Truth is, you will find transparency of product and process at Outpost. When we say something is “local” it is Wisconsin grown or made. If we say “regional” it’s from a neighboring state. Last year 80 percent of our local and regional products came from within 100 miles of Outpost. We believe authentic local matters, not because it’s a buzzword, but because of the caring, cooperative relationships we’ve built throughout our 47 years in business.
~ Pam Mehnert, general manager
In this issue:
Taco Truck Favorites It's Taco Time
Happy Gut Happy Life Fermented Foods For A Happy Belly
Twisted Path Distillery Seed Sown, Pure Spirits Grown
and more ...
Below are some additional recipes from our Home Cook Kathy Papineau's kitchen that we couldn't fit in the magazine.

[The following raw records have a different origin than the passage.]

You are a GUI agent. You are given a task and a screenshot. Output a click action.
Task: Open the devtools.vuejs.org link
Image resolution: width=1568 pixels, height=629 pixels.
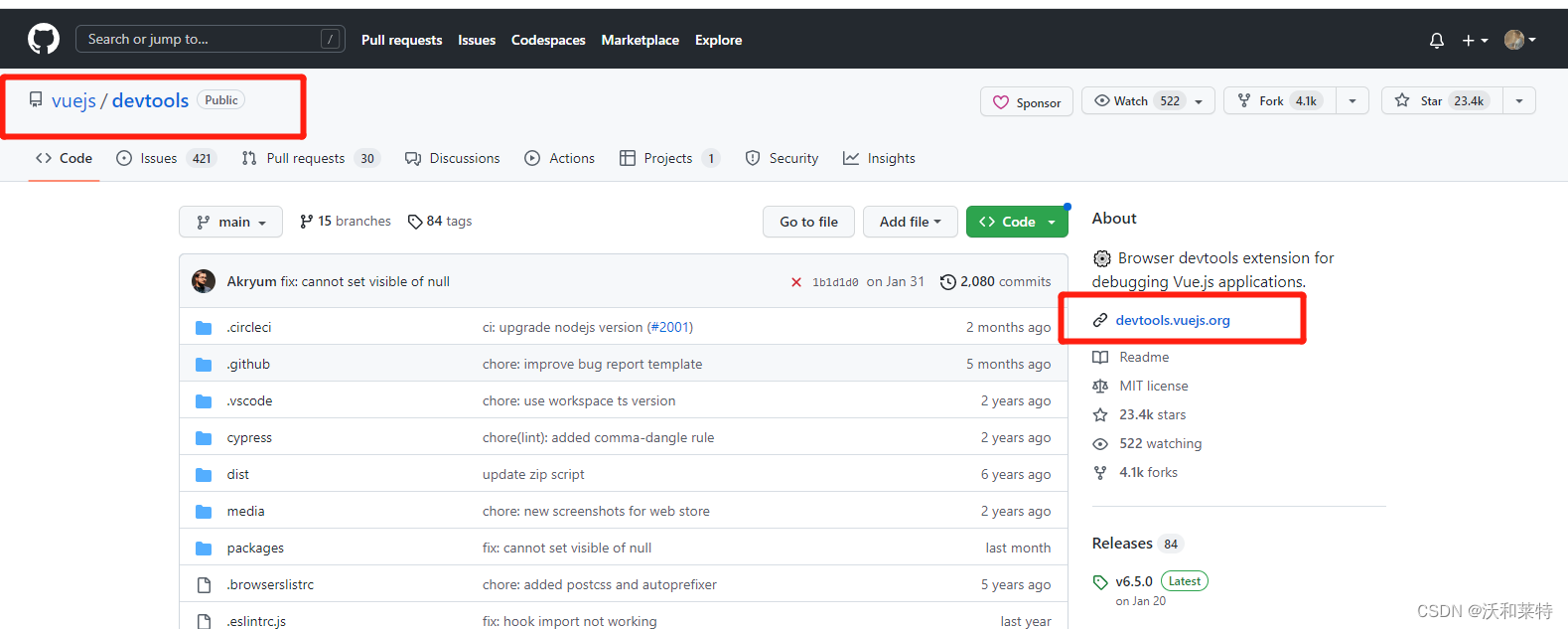click(1172, 321)
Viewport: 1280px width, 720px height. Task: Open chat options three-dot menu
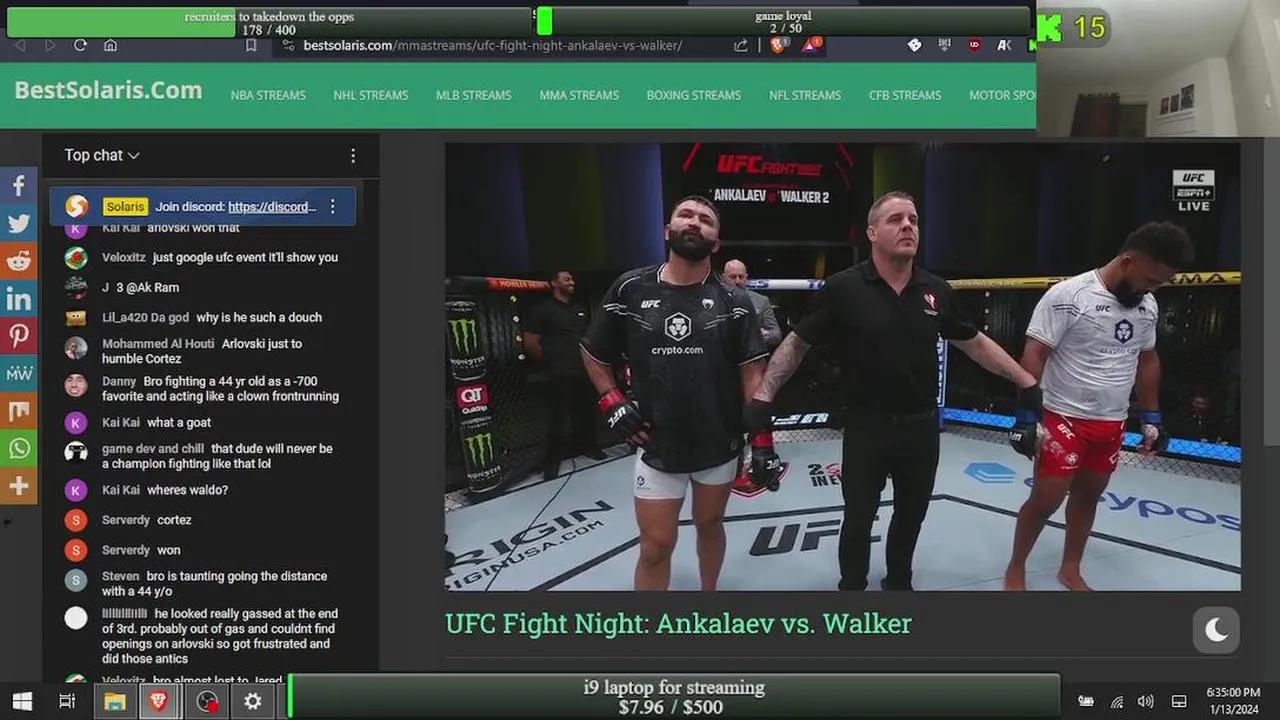pos(352,156)
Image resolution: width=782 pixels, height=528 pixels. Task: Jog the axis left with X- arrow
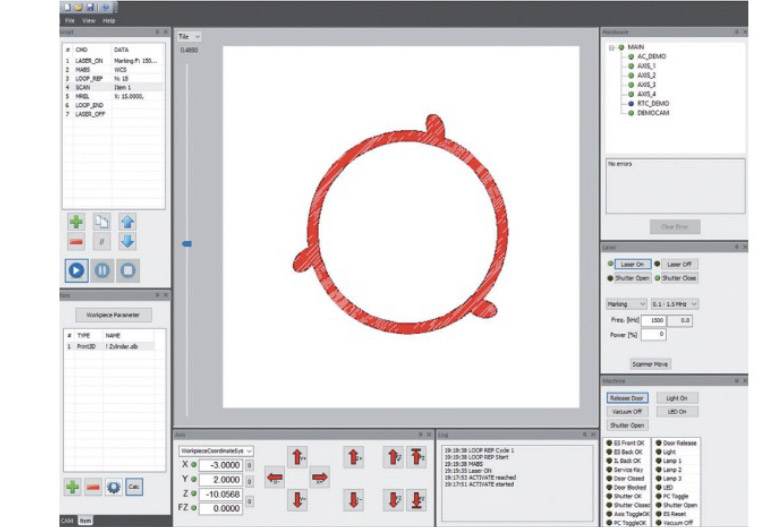274,478
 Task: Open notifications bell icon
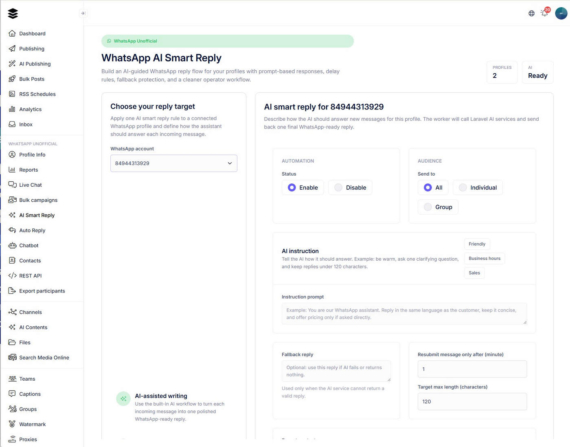pyautogui.click(x=545, y=13)

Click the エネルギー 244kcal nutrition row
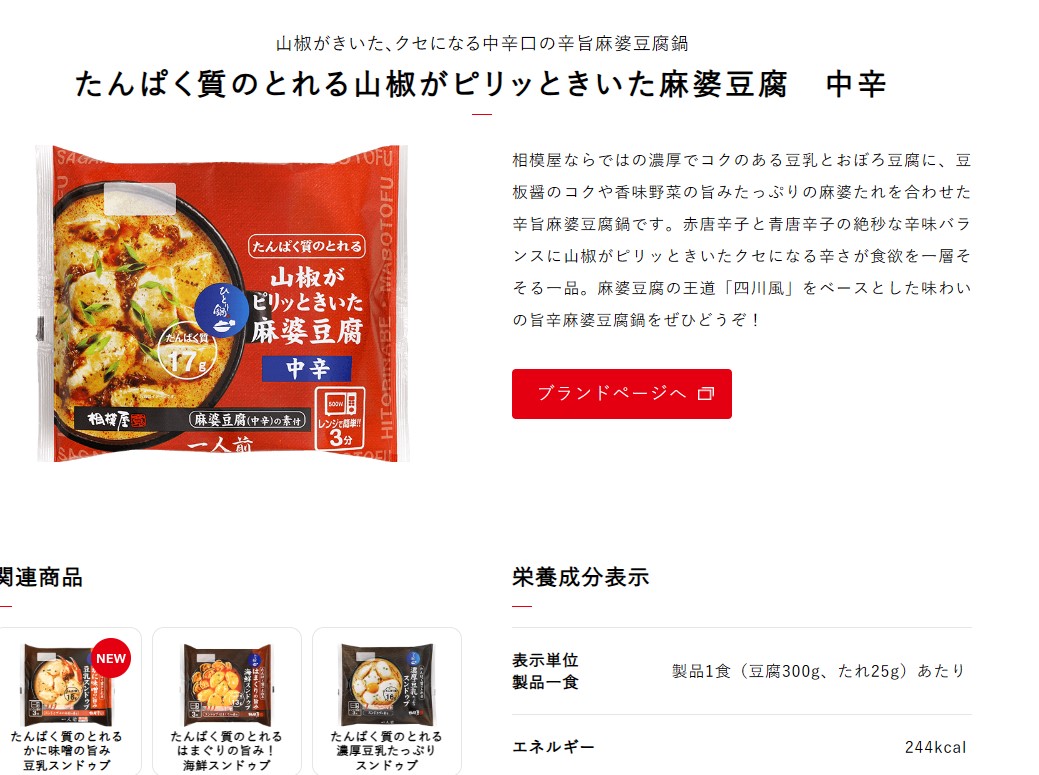coord(741,747)
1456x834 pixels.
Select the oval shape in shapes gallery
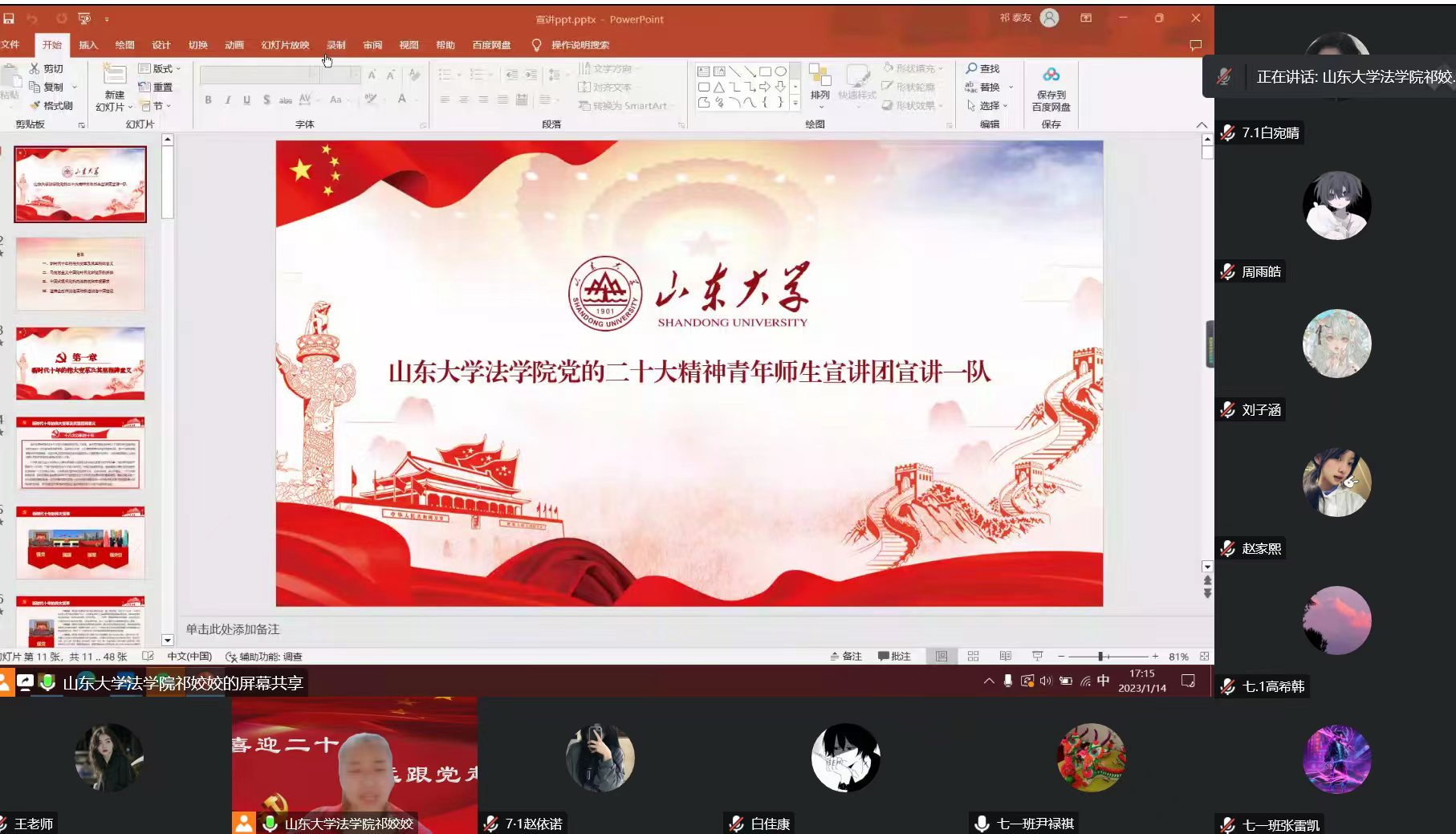pos(780,71)
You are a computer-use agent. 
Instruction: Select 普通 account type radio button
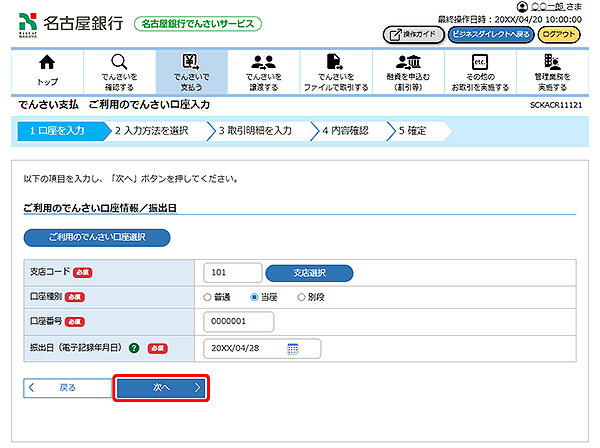click(208, 297)
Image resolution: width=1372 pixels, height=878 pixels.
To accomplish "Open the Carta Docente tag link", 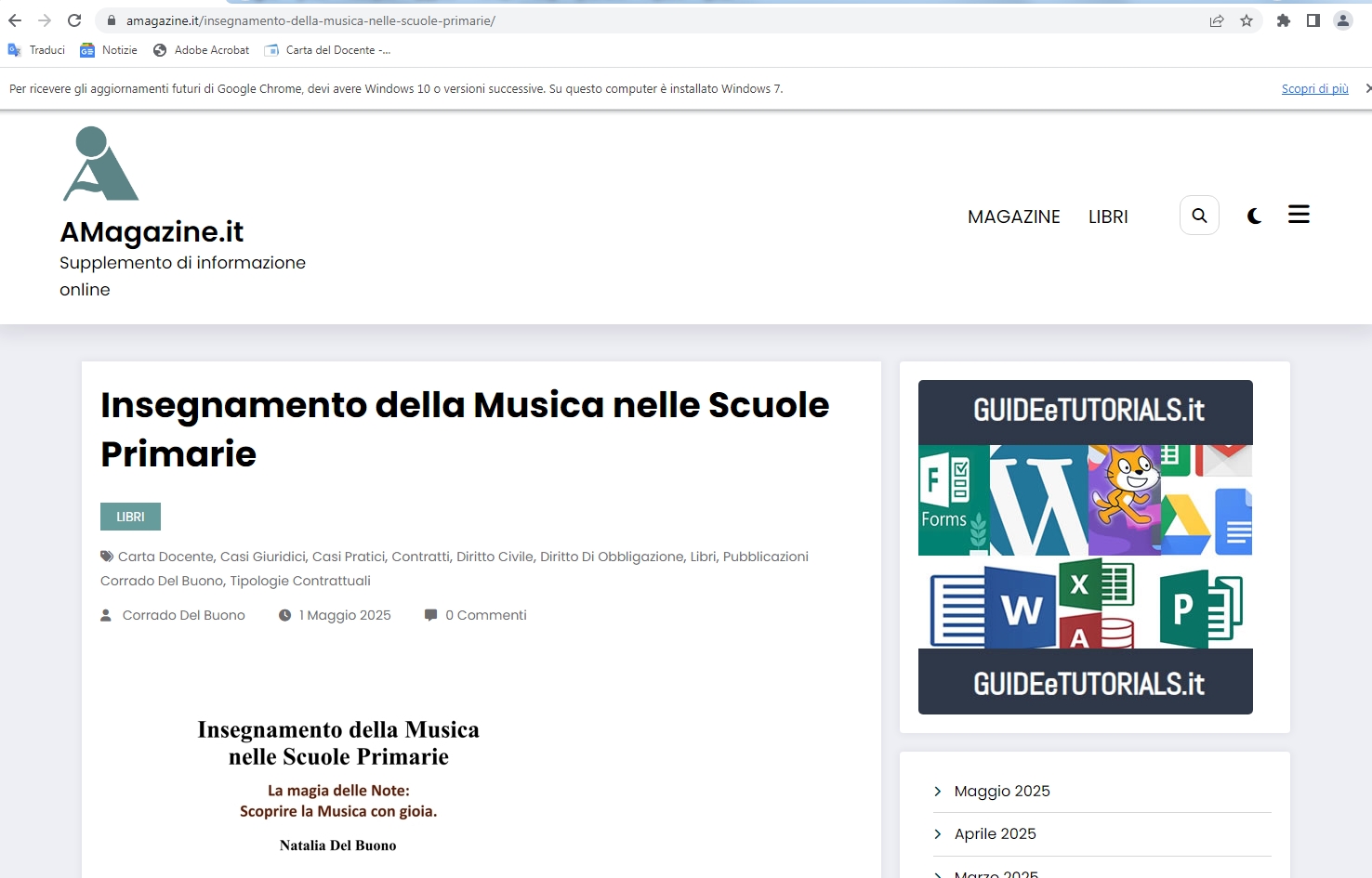I will tap(165, 557).
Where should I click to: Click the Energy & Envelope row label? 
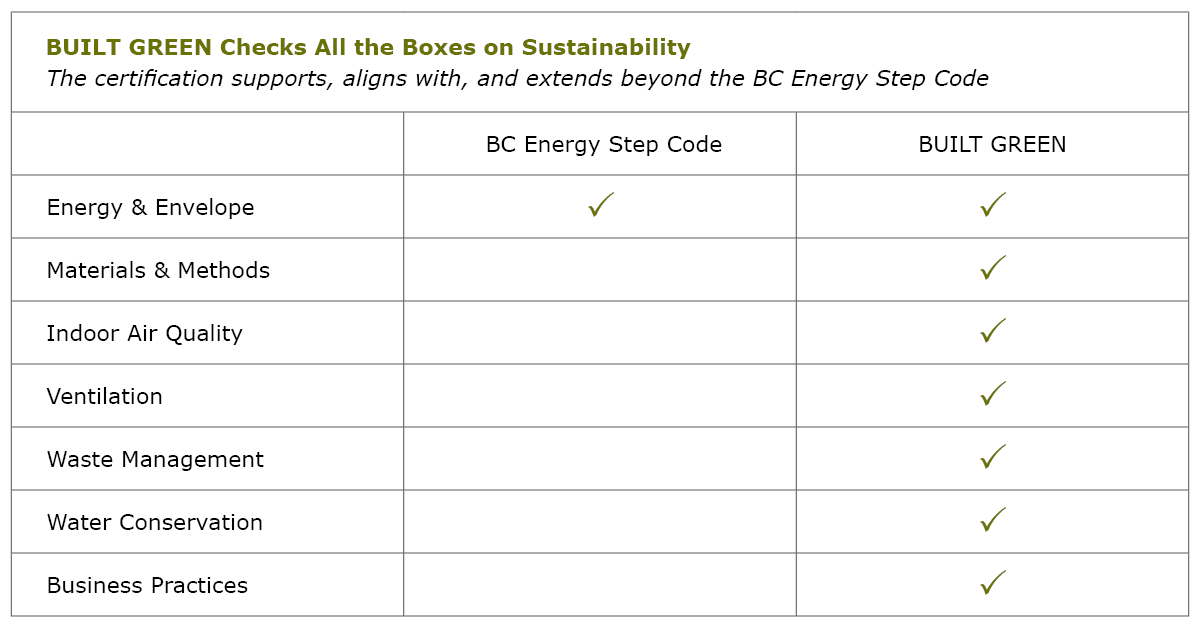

Fingerling Twice Baked Potatoes
10 various colored fingerling potatoes
2-3 tablespoons butter
1 small onion, diced
2 slices of bacon, cut into small pieces
2 tablespoons milk or heavy cream
¼ cup mild cheddar cheese, grated
Salt and pepper to taste
- Wash and poke a few holes in each of the fingerling potatoes. Bake at 375 degrees for about 30 minutes - or until tender. Remove from oven. Cut in half, length-wise. Gently scoop out the flesh of each half, keeping each color separated. Set aside the skins and the flesh. Cover to keep warm.
- In a medium saucepan, sauté bacon until just about done. Add the diced onion and sauté until translucent.
- Divide bacon and onions evenly between the potatoes. Mash with a fork until combined. Add the milk, and add the grated cheese. Mash until combined and the cheese begins to melt. Salt and pepper to taste. Try not to over mash the potatoes, leaving some of texture intact.
- While still piping hot, fill each potato skin and serve.
Spiralized Zucchini Parmesan Sauté
2 pounds zucchini, spiralized into noodles
1 tablespoon olive oil
2 cloves garlic, crushed
¼ cup shredded Parmesan cheese
Salt to taste
- In a large sauté pan over medium-high heat, add the olive oil. Add garlic and sauté for 1 minute.
- Toss in the zucchini noodles and using tongs turn to cook evenly until tender, about 3–5 minutes.
- Remove from heat. Add the shredded Parmesan cheese and toss with the noodles. Salt to taste.
Simple Mediterranean-Style Quinoa
1 cup quinoa
1 medium onion, chopped
1 tablespoon olive or coconut oil
1 clove garlic, crushed
¼ cup Parmesan cheese, grated
Salt and pepper to taste
½ pound grape tomatoes, sliced lengthwise
2 tablespoons, fresh basil, sliced in thin strips
Juice of 1 lemon
- Place quinoa in a bowl with a few cups of water. Let sit for 10 minutes or more, then rinse - this will remove any bitterness in the quinoa.
- Place 2 cups of fresh water and quinoa in a small saucepan. Boil and then reduce heat to simmer for approximately 15 minutes. Gently rinse the quinoa. Set aside.
- In a media sauté pan over medium heat, add oil. Add onions and sauté until translucent. Add crushed garlic and sauté for a minute or two.
- In a separate bowl mix together onions and garlic, quinoa, lemon, Parmesan cheese, tomatoes, basil and lemon. Salt and pepper to taste!